## Extrait
◆ ◆ ◆ ◆ ◆

Si vous savez lire autre chose que vos propres éditos, emplis de grandes phrases humanistes dans vos programmes, vous savez pertinemment que non, nous n'avons rien obtenu.
Rien.
Des miettes.
Des miettes, ce qui reste finalement de l'héritage de Jean Vilar et de votre honneur.
CE QUE NOUS VOULONS, NOUS LE VOULONS POUR TOU·TE·S!
Avez-vous oublié que c'est dans des théâtres que les communards tenaient leurs réunions, tandis que l'Assemblée nationale se constituait, elle, au Grand Théâtre de Bordeaux ?
Que, en mai 1968, l'Odéon accueillait des ouvriers pour des AG enfiévrées ?
Que, depuis toujours, le théâtre est le lieu où se mêlent poésie et agoras publiques ?
Que, en ce moment, c'est l'honneur des lieux culturels que de retrouver leur vocation ?
Celle d'être des maisons du peuple où s'échangent et se frottent les idées et les cultures ?
Votre mesquinerie est effrayante.
Vous avez privatisé l'idée même de Culture. Les théâtres doivent-ils devenir des lieux où l'on s'accorde à laisser aux acteurs le soin de représenter le peuple, sans que ce dernier ne puisse s'y présenter lui-même ?
En choisissant le camp de vos maîtres, vous actez un divorce profond. Ce faisant, vous allez brûler derrière vous les dernières illusions de notre utilité publique en tant qu'artistes dans l’opinion. Vous entérinez ainsi le fait que les théâtres ne tendent pas à l'émancipation de toute la population, mais qu’ils servent uniquement à caresser le loisir d'une élite bourgeoise, tout en confortant un ordre conservateur. Nous avons bien plus de légitimité à accueillir en ce moment dans les lieux de culture que nous occupons avec des intermittent·e·s de l’emploi de secteurs tout autant empêchés que le nôtre, des personnes dont les impôts servent aussi à nous subventionner. Nombre d’entre elles n'avaient jamais osé y mettre les pieds jusqu’ici. Nous préférons donc, et de loin, cette ouverture plutôt que nous gargariser avec vous dans l'entre-soi d'un buffet indécent de première.
Nous vous laissons à votre conscience. Celle-ci est de Droite, contrairement à ce que vous pensez, sans doute.
Car comme le disait Deleuze : “Être de gauche, c’est d’abord penser le monde, puis son pays, puis ses proches, puis soi ; Être de droite, c’est l’inverse.”
Pensez-vous vraiment qu'il suffise de déclarer que certains ont obtenu quelque chose pour qu'ils décampent, en laissant les autres crever la gu**le ouverte ? Nous vous laissons la honte d'un tel égoïsme.
APPEL AU MAINTIEN DES OCCUPATIONS!
MOBILISATION GÉNÉRALE!
Pour ce qui nous concerne, nous appelons au maintien des occupations. Car nous croyons davantage à la compréhension des publics, des spectatrices et spectateurs, à leur intelligence sensible, humaine et politique. Comment s'insurger contre des personnes qui se mobilisent activement pour que toutes et tous obtiennent de quoi vivre dignement, qui crient à la fondation d'un monde durable, mutualiste social et solidaire, maintenant ?!
Nous nous insurgeons contre toute évacuation.
Tout dernièrement, celle du Théâtre de la Cité à Toulouse est une honte inadmissible.
(*) D'après la réponse ouverte de Renaud Frugier à la basse publication "Appel à lever les occupations", récemment signée par Stéphane Braunschweig, directeur de l’Odéon-théâtre de l’Europe ; Serge Dorny, directeur de l’Opéra national de Lyon ; Macha Makeïeff, directrice de La Criée Théâtre national de Marseille Muriel et Mayette-Holtz, directrice du Théâtre national de Nice.
CE QUE NOUS DÉFENDONS, NOUS LE DÉFENDONS POUR TOUTES ET TOUS!

◆ ◆ ◆ ◆ ◆

## Liste des enregistrements
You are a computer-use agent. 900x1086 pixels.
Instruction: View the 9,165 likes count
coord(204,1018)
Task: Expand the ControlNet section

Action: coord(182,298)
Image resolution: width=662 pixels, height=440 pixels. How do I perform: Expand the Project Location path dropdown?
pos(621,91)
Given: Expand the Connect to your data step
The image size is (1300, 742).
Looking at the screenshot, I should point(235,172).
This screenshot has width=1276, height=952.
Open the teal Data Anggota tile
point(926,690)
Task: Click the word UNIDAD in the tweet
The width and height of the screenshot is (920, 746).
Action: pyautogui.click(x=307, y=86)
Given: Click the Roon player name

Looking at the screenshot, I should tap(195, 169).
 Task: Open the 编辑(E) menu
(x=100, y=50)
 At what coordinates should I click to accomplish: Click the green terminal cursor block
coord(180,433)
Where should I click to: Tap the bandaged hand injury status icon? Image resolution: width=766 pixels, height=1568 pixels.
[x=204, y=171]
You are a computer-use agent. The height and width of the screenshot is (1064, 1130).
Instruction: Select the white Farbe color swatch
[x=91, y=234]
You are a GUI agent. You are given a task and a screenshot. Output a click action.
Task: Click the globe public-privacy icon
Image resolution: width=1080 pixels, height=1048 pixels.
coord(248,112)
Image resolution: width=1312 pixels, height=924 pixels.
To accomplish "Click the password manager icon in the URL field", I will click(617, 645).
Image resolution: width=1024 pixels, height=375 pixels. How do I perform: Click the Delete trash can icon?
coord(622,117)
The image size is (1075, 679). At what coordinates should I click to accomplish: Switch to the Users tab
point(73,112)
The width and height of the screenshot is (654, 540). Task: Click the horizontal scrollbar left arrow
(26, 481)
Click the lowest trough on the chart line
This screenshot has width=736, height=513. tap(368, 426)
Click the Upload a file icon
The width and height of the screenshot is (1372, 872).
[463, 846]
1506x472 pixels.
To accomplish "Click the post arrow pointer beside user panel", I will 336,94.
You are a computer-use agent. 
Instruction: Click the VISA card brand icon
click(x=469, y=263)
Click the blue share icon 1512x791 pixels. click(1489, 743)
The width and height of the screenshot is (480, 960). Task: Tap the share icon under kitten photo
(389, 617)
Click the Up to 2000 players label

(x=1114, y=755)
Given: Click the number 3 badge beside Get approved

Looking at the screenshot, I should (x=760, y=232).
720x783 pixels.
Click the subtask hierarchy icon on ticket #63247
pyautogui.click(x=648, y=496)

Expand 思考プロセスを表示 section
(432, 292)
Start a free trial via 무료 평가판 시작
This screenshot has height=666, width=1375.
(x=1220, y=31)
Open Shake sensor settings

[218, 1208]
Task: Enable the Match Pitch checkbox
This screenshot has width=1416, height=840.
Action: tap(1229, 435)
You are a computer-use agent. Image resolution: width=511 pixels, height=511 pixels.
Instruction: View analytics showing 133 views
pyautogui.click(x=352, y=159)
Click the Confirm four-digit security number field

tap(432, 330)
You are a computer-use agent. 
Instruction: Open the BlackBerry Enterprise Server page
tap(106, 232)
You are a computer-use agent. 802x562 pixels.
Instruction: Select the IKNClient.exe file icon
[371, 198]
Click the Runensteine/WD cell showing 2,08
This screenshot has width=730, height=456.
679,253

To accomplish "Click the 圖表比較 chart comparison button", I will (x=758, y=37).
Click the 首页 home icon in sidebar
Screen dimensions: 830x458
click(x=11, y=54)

◆ ◆ ◆ ◆ ◆

## Tâches à réaliser
1 – Traduisez en anglais cette phrase de l'extrait : « Nous nous insurgeons contre toute évacuation. »
2 – Mettez en liste numérotée, s'il vous plaît, la partie des enregistrements qui s'ouvre sur la ligne contenant « Given: Expand the Connect to your data step » et se ferme sur celle contenant « coord(180,433) », sans les lignes vides.
L'extrait et les enregistrements sont des contenus indépendants l'un de l'autre.

## Réponses par tâche
1 – We rise up against any eviction.

2 –
1. Given: Expand the Connect to your data step
2. The image size is (1300, 742).
3. Looking at the screenshot, I should point(235,172).
4. This screenshot has width=1276, height=952.
5. Open the teal Data Anggota tile
6. point(926,690)
7. Task: Click the word UNIDAD in the tweet
8. The width and height of the screenshot is (920, 746).
9. Action: pyautogui.click(x=307, y=86)
10. Given: Click the Roon player name
11. Looking at the screenshot, I should tap(195, 169).
12.  Task: Open the 编辑(E) menu
13. (x=100, y=50)
14.  At what coordinates should I click to accomplish: Click the green terminal cursor block
15. coord(180,433)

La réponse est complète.